William Wordsworth is one of the most beloved poets of all time. Born in Cumbria, England in 1870, he lived during the Romantic Period of literature.  His love of nature inspired many of his poems, even as the French Revolution influenced him to come to terms with the realities and ills of society and life.

William Wordsworth enjoyed walking and would take pen and scraps of paper with him to record ideas for poems.  According to Thomas de Quincey, English writer, essayist, and literary critic, William Wordsworth walked an estimated 180,000 miles during his lifetime, strolling around his beloved Lake District. His walks at night set tongues wagging in his community and some thought that he might be a spy for the French Government.

Join me in reciting, “The World is Too Much With Us” by William Wordsworth.
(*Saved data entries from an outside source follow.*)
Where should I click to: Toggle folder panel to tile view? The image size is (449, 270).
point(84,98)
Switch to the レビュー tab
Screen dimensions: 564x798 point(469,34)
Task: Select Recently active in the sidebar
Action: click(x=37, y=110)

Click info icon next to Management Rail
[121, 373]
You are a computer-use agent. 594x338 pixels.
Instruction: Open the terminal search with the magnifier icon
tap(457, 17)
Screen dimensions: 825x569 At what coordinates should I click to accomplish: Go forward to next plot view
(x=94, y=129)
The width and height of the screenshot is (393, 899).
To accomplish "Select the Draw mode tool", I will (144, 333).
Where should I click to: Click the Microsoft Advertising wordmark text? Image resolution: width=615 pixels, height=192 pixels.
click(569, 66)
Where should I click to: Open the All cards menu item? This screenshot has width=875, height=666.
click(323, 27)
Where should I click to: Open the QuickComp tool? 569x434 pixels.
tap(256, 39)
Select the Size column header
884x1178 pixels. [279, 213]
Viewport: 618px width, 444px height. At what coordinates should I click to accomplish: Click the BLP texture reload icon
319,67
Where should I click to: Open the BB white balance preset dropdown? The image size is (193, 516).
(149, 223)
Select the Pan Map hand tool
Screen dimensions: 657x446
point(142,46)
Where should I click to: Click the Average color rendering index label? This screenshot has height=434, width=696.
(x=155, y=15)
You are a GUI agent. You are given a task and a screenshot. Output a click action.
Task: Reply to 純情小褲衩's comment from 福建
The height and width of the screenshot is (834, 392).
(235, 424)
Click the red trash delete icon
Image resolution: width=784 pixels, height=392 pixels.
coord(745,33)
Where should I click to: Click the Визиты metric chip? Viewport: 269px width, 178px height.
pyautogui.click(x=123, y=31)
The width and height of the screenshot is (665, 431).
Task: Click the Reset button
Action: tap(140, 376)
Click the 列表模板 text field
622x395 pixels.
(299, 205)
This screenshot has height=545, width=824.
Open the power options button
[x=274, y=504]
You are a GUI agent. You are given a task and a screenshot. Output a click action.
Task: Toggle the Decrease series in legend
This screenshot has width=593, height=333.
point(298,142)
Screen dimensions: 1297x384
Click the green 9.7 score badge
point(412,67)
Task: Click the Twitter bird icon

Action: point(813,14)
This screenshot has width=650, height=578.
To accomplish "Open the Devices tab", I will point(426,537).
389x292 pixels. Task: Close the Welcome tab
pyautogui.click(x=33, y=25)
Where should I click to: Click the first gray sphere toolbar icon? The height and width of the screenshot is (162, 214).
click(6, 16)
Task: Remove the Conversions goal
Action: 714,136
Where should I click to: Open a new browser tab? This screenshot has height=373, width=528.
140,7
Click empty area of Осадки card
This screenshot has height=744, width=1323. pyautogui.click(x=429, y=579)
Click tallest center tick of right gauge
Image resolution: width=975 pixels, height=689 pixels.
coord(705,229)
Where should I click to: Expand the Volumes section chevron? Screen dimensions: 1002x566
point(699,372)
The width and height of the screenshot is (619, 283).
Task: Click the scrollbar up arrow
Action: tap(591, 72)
The World is Too Much With Us

By William Wordsworth

The world is too much with us; late and soon,
Getting and spending, we lay waste our powers;—
Little we see in Nature that is ours;
We have given our hearts away, a sordid boon!
This Sea that bares her bosom to the moon;
The winds that will be howling at all hours,
And are up-gathered now like sleeping flowers;
For this, for everything, we are out of tune;
It moves us not. Great God! I’d rather be
A Pagan suckled in a creed outworn;
So might I, standing on this pleasant lea,
Have glimpses that would make me less forlorn;
Have sight of Proteus rising from the sea;
Or hear old Triton blow his wreathèd horn.

Published by Rebecca Budd

Lifestyle Blogger, Visual Storyteller, Podcaster, Traveler and Life-long Learner

46 thoughts on “Celebrating Spring with William Wordsworth

    1. I am so excited to hear that you recited “The World is Too Much With Us” as well. My hope is that others will be inspired to recite poetry and feel the energy of the spoken word. Several years ago I started reading poetry out loud to an empty room. A couple of years later, I started to recite poetry in nature. There is a marvelous sense of sharing words that have come from the past and still gives joy in the present. Many thanks for stopping by and for you comments.

      Liked by 2 people

    1. Many thanks for stopping by Rudi and reciting William Wordsworth poem with me. I believe that William Wordsworth’s understanding of nature influenced the “greatness” of his poetry. I read that his travels to France and Switzerland as well as his interest in politics was another influence. I often think of poets at old, sitting at a desk writing poetry by candlelight. I forget that the romantic poets were once young and fully engaged in the world and happenings around them.

      Liked by 1 person

  1. Oddly, despite having done English A Level at school, I’ve never studied Wordsworth. And it’s taken me until recently to appreciate the Romantic poets. I couldn’t get beyond what I saw as their sentimentality. Luckily, I’ve become more open to them in my old age. And I think you have a very valid point about the value of reciting poetry out loud, wherever you choose to do it.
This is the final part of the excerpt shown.